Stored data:
/---

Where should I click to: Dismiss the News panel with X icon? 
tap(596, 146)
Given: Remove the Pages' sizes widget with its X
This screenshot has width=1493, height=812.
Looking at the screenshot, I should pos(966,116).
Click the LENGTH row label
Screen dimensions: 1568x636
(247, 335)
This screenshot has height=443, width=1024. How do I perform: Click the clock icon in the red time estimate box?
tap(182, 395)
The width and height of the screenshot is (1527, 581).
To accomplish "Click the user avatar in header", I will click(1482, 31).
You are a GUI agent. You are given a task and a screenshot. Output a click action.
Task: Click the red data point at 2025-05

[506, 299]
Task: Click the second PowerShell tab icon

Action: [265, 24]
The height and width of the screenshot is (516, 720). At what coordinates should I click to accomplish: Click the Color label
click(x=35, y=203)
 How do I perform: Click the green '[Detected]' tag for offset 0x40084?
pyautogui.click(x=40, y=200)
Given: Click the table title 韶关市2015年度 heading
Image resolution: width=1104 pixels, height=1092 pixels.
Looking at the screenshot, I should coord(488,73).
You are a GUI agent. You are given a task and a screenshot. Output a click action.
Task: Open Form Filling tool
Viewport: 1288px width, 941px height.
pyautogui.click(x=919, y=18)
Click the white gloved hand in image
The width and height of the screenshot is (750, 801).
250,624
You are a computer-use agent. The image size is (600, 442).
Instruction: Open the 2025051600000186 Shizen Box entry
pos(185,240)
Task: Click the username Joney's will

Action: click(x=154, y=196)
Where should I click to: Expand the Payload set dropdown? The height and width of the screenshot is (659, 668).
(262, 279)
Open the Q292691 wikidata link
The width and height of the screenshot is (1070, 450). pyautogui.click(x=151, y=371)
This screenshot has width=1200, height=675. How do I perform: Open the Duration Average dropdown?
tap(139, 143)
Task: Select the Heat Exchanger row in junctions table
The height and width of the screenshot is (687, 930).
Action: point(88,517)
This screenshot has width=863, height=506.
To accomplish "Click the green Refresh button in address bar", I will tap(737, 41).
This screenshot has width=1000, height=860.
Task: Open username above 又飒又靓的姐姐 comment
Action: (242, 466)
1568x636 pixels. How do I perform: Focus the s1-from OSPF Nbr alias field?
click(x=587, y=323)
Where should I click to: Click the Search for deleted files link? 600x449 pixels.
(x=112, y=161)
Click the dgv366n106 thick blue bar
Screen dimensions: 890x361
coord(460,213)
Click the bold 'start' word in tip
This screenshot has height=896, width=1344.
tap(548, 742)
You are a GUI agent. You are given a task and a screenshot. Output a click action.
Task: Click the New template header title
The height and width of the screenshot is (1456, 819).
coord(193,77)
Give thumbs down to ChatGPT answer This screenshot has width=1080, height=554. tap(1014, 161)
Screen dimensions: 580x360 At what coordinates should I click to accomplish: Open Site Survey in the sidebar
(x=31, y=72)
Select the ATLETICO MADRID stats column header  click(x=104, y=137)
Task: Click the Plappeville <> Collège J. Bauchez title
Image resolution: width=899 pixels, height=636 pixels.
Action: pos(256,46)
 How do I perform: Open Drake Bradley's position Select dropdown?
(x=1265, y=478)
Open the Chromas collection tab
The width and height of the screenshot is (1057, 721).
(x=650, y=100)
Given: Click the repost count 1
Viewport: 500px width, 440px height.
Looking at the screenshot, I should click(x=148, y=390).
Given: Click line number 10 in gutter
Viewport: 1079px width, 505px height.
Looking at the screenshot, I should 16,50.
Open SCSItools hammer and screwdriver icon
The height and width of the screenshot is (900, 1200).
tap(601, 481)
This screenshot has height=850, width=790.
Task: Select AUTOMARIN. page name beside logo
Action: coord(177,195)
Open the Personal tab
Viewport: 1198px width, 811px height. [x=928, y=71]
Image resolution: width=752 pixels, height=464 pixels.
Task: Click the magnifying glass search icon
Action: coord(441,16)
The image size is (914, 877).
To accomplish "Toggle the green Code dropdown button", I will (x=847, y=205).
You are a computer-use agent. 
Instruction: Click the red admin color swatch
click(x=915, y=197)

\---

TASK ITEM:
Please copy the data above in its entirety, exactly as written.

EXERCISE OUTPUT:
Where should I click to: Dismiss the News panel with X icon? 
tap(596, 146)
Given: Remove the Pages' sizes widget with its X
This screenshot has width=1493, height=812.
Looking at the screenshot, I should pos(966,116).
Click the LENGTH row label
Screen dimensions: 1568x636
(247, 335)
This screenshot has height=443, width=1024. How do I perform: Click the clock icon in the red time estimate box?
tap(182, 395)
The width and height of the screenshot is (1527, 581).
To accomplish "Click the user avatar in header", I will click(1482, 31).
You are a GUI agent. You are given a task and a screenshot. Output a click action.
Task: Click the red data point at 2025-05

[506, 299]
Task: Click the second PowerShell tab icon

Action: [265, 24]
The height and width of the screenshot is (516, 720). At what coordinates should I click to accomplish: Click the Color label
click(x=35, y=203)
 How do I perform: Click the green '[Detected]' tag for offset 0x40084?
pyautogui.click(x=40, y=200)
Given: Click the table title 韶关市2015年度 heading
Image resolution: width=1104 pixels, height=1092 pixels.
Looking at the screenshot, I should coord(488,73).
You are a GUI agent. You are given a task and a screenshot. Output a click action.
Task: Open Form Filling tool
Viewport: 1288px width, 941px height.
pyautogui.click(x=919, y=18)
Click the white gloved hand in image
The width and height of the screenshot is (750, 801).
250,624
You are a computer-use agent. The image size is (600, 442).
Instruction: Open the 2025051600000186 Shizen Box entry
pos(185,240)
Task: Click the username Joney's will

Action: click(x=154, y=196)
Where should I click to: Expand the Payload set dropdown? The height and width of the screenshot is (659, 668).
(262, 279)
Open the Q292691 wikidata link
The width and height of the screenshot is (1070, 450). pyautogui.click(x=151, y=371)
This screenshot has width=1200, height=675. How do I perform: Open the Duration Average dropdown?
tap(139, 143)
Task: Select the Heat Exchanger row in junctions table
The height and width of the screenshot is (687, 930).
Action: point(88,517)
This screenshot has width=863, height=506.
To accomplish "Click the green Refresh button in address bar", I will tap(737, 41).
This screenshot has width=1000, height=860.
Task: Open username above 又飒又靓的姐姐 comment
Action: (242, 466)
1568x636 pixels. How do I perform: Focus the s1-from OSPF Nbr alias field?
click(x=587, y=323)
Where should I click to: Click the Search for deleted files link? 600x449 pixels.
(x=112, y=161)
Click the dgv366n106 thick blue bar
Screen dimensions: 890x361
coord(460,213)
Click the bold 'start' word in tip
This screenshot has height=896, width=1344.
tap(548, 742)
You are a GUI agent. You are given a task and a screenshot. Output a click action.
Task: Click the New template header title
The height and width of the screenshot is (1456, 819).
coord(193,77)
Give thumbs down to ChatGPT answer This screenshot has width=1080, height=554. tap(1014, 161)
Screen dimensions: 580x360 At what coordinates should I click to accomplish: Open Site Survey in the sidebar
(x=31, y=72)
Select the ATLETICO MADRID stats column header  click(x=104, y=137)
Task: Click the Plappeville <> Collège J. Bauchez title
Image resolution: width=899 pixels, height=636 pixels.
Action: pos(256,46)
 How do I perform: Open Drake Bradley's position Select dropdown?
(x=1265, y=478)
Open the Chromas collection tab
The width and height of the screenshot is (1057, 721).
(x=650, y=100)
Given: Click the repost count 1
Viewport: 500px width, 440px height.
Looking at the screenshot, I should click(x=148, y=390).
Given: Click line number 10 in gutter
Viewport: 1079px width, 505px height.
Looking at the screenshot, I should 16,50.
Open SCSItools hammer and screwdriver icon
The height and width of the screenshot is (900, 1200).
tap(601, 481)
This screenshot has height=850, width=790.
Task: Select AUTOMARIN. page name beside logo
Action: coord(177,195)
Open the Personal tab
Viewport: 1198px width, 811px height. [x=928, y=71]
Image resolution: width=752 pixels, height=464 pixels.
Task: Click the magnifying glass search icon
Action: coord(441,16)
The image size is (914, 877).
To accomplish "Toggle the green Code dropdown button", I will (x=847, y=205).
You are a computer-use agent. 
Instruction: Click the red admin color swatch
click(x=915, y=197)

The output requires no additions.